Solamente algunos pequeños comercios estaban abiertos. La mayor parte de la población prefirió quedarse en su casa por temor a la violencia.
Los golpistas, que aún no designaron a un jefe debido a diferencias internas, intentaron tranquilizar a la opinión al fijar un plazo a la «transición».
«Pueblo de Guinea, la toma del poder por tu ejército es un acto de civismo, que responde a la voluntad de salvar a un pueblo desamparado. Orgulloso de haber cumplido esta misión, el Consejo (junta) no tiene ninguna ambición de perpetuarse en el poder», asegura la proclama leída por la radio nacional.
«El Consejo se compromete solemnemente a respetar esta declaración», concluye el comunicado. El mandato del presidente Lansana Conté, fallecido el lunes, debía concluir a fines de 2010.
Al mismo tiempo y por primera vez, reconocieron las divisiones en el seno del ejército, verdadera columna vertebral del regimen de Conté.
«Algunos oficiales generales siguen reconociendo la legitimidad sin referencia constitucional del mandato de la Asamblea Nacional», admitieron en un otro comunicado leído por el capitán Mussa Dadis Camara.
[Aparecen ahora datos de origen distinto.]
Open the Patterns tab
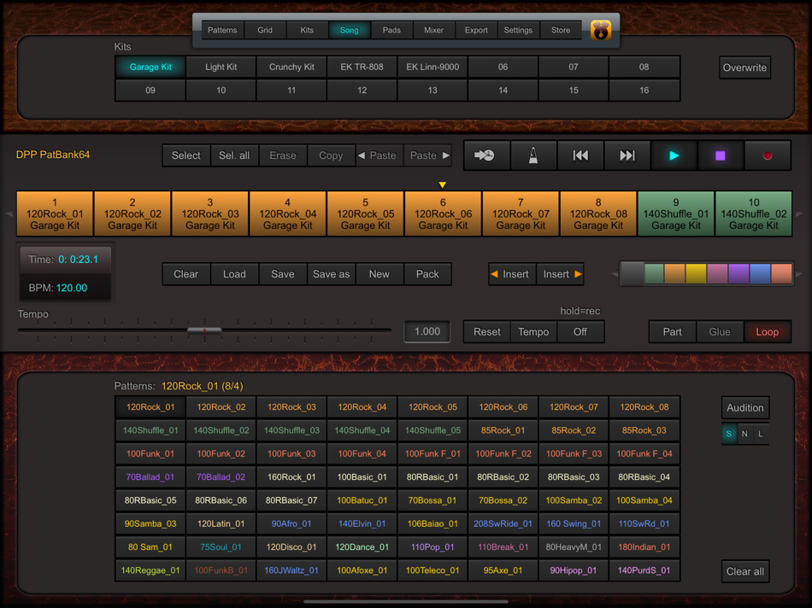Image resolution: width=812 pixels, height=608 pixels. pyautogui.click(x=222, y=30)
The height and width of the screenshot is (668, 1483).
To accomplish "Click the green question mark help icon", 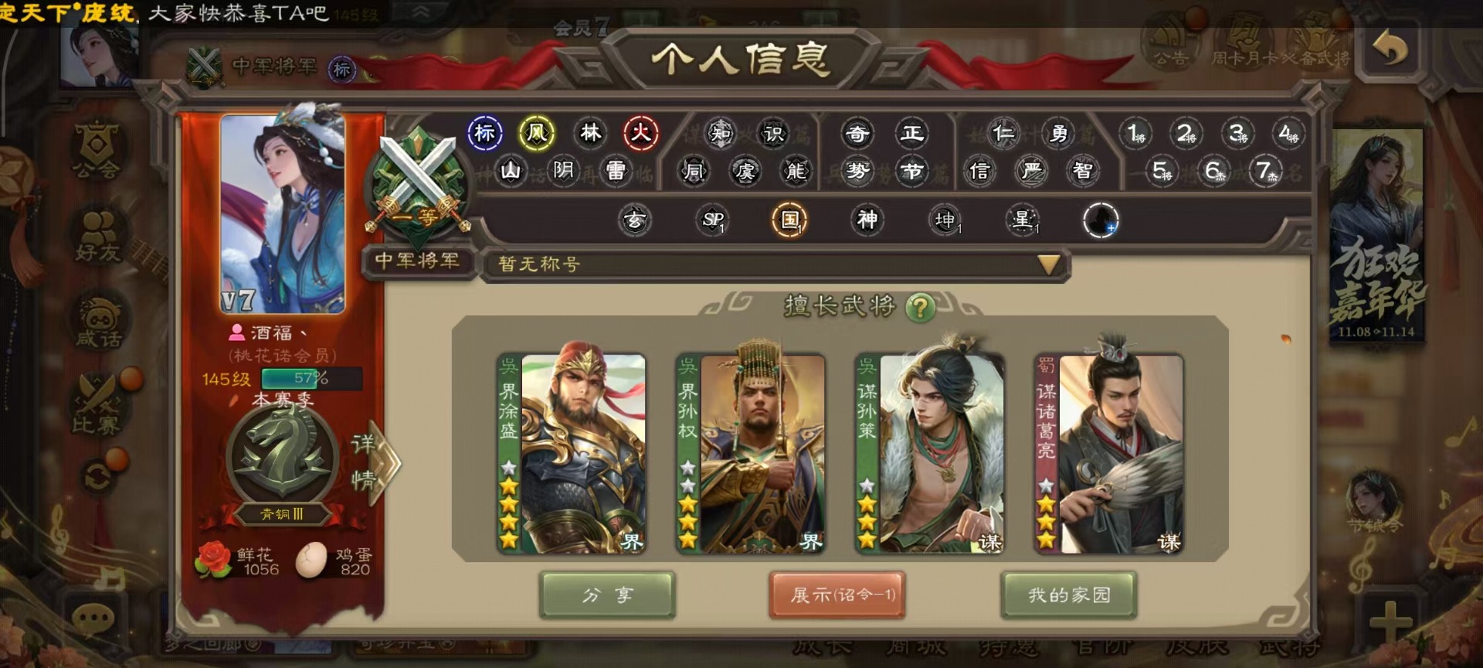I will [919, 308].
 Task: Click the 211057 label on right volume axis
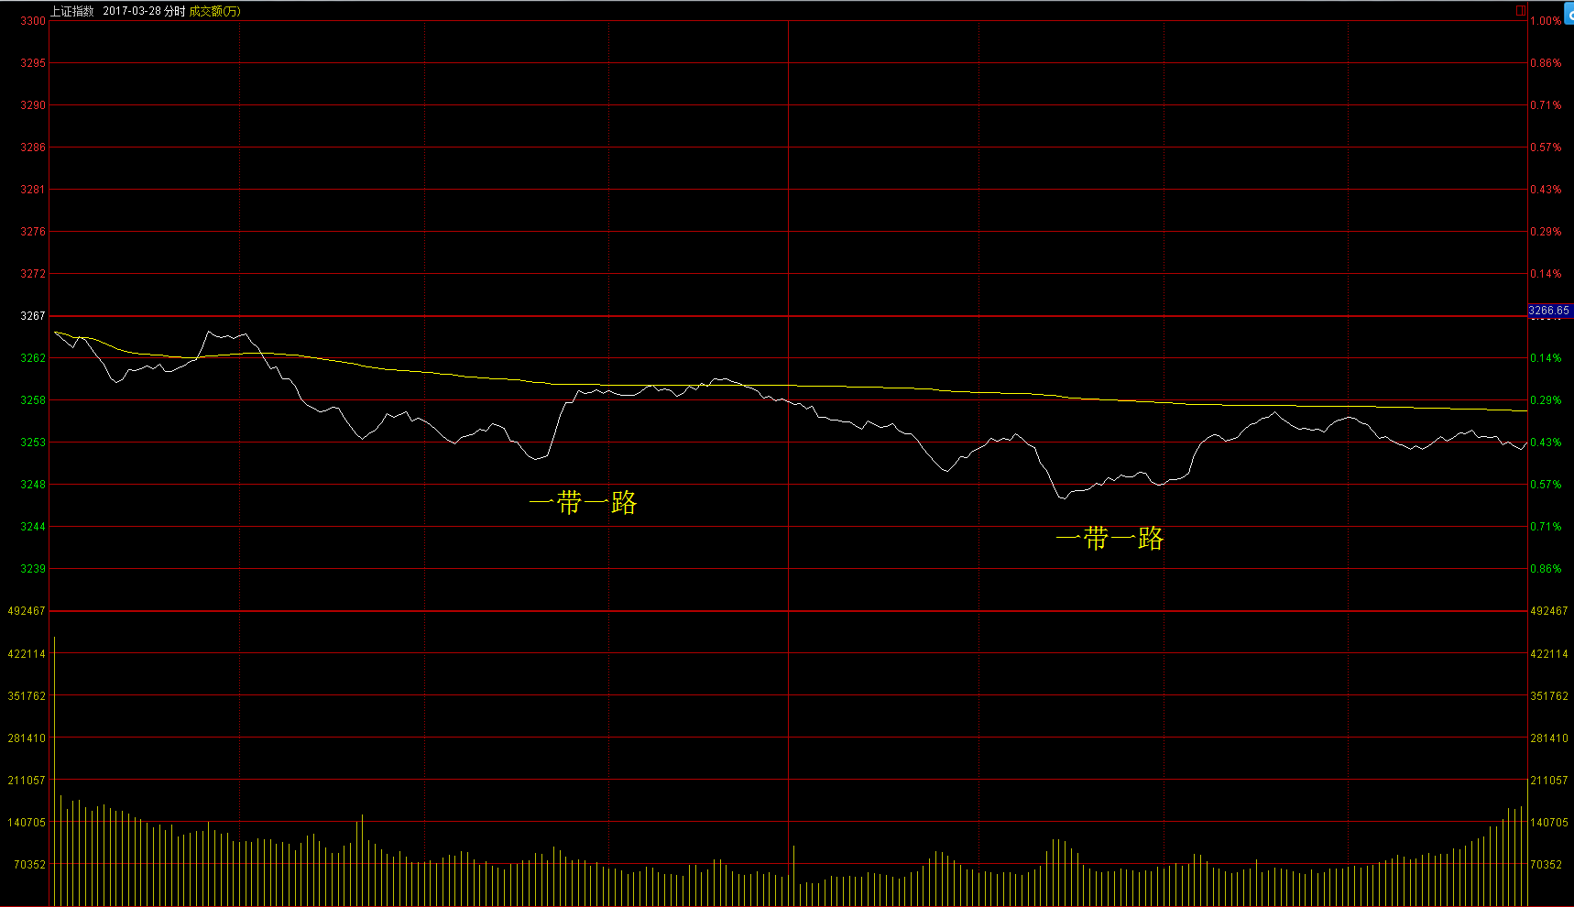tap(1548, 781)
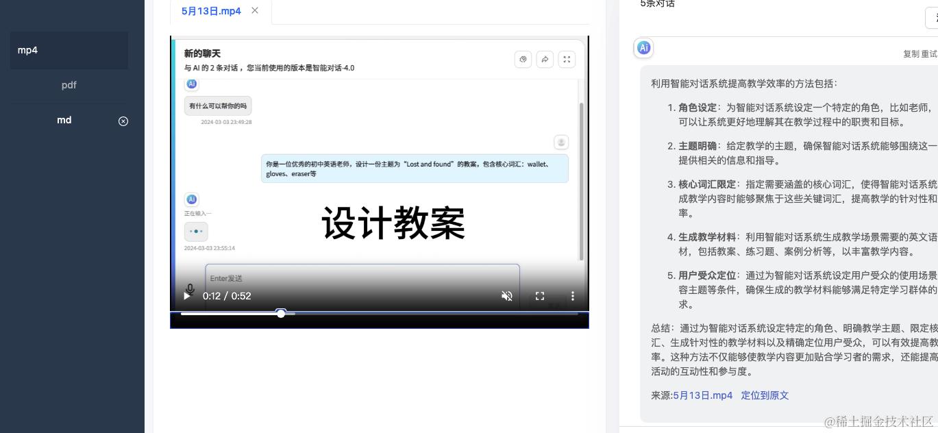Image resolution: width=938 pixels, height=433 pixels.
Task: Open the video player's more options menu
Action: pos(573,296)
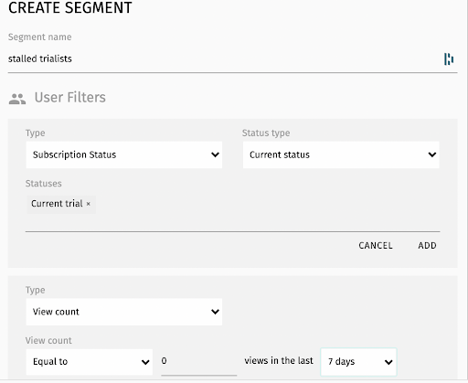Click chevron arrow of Subscription Status dropdown
Viewport: 468px width, 383px height.
coord(215,154)
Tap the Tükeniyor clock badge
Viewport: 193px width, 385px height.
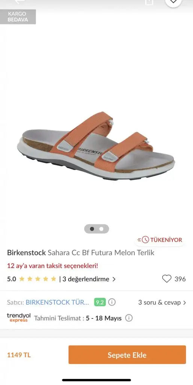160,239
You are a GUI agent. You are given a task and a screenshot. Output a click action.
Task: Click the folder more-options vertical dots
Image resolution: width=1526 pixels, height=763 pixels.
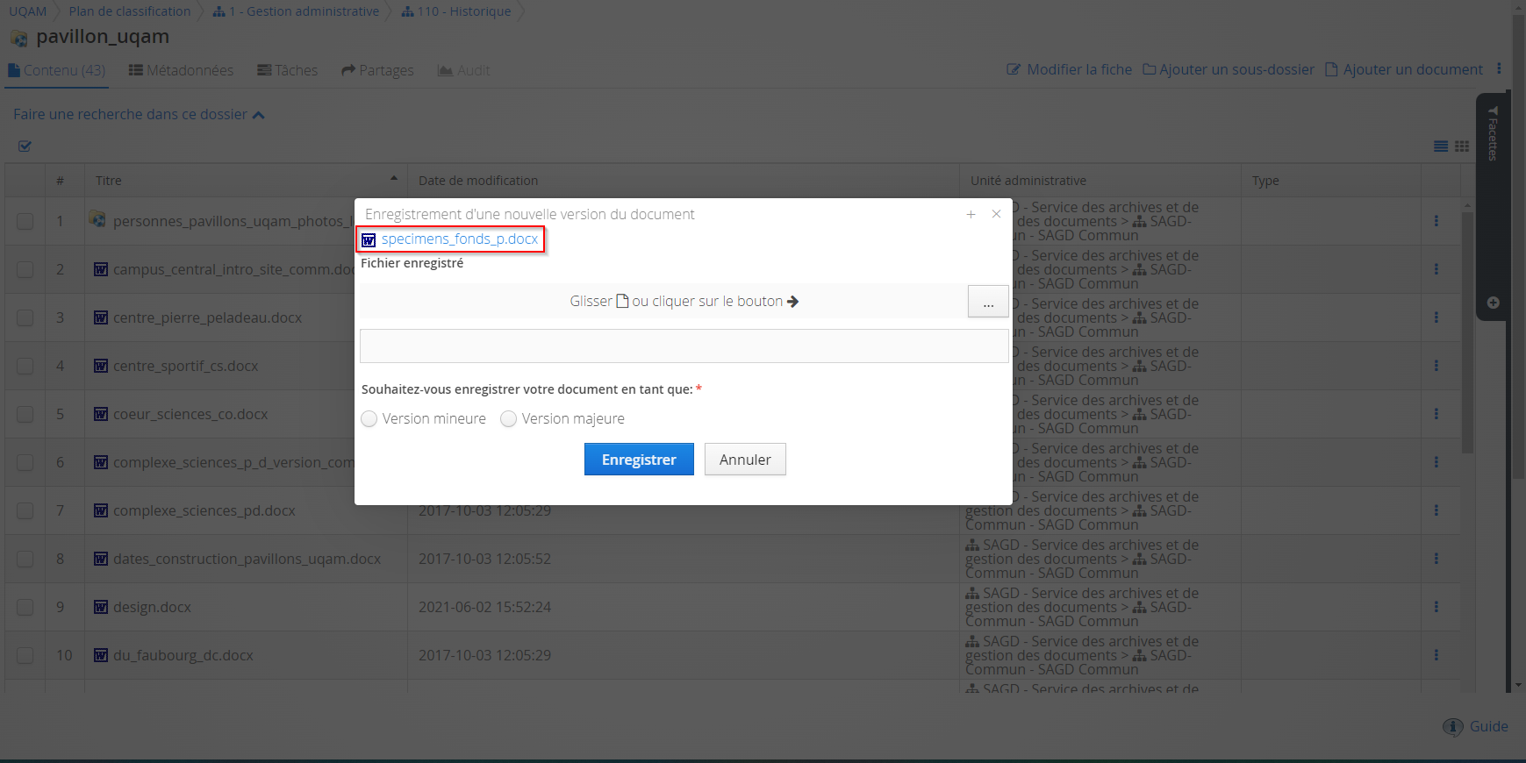click(x=1499, y=68)
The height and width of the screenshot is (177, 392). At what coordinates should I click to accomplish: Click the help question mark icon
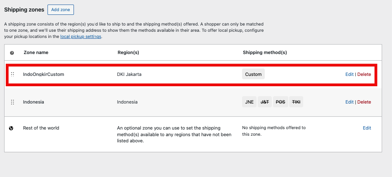click(x=12, y=53)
«Un comportamiento semejante muestra una falta de respeto hacia el pueblo de Guinea, al que defendemos y protegemos incondicionalmente», indicó ese comunicado.
El mandato de los parlamentarios concluyó teóricamente en 2007, pero las elecciones legislativas no pudieron celebrarse debido a la profunda desorganización del país.
Según la Constitución, el presidente de la Asamblea Nacional debe asumir la jefatura del Estado en forma provisoria si muere el presidente, antes de organizar elecciones en los 60 días siguientes.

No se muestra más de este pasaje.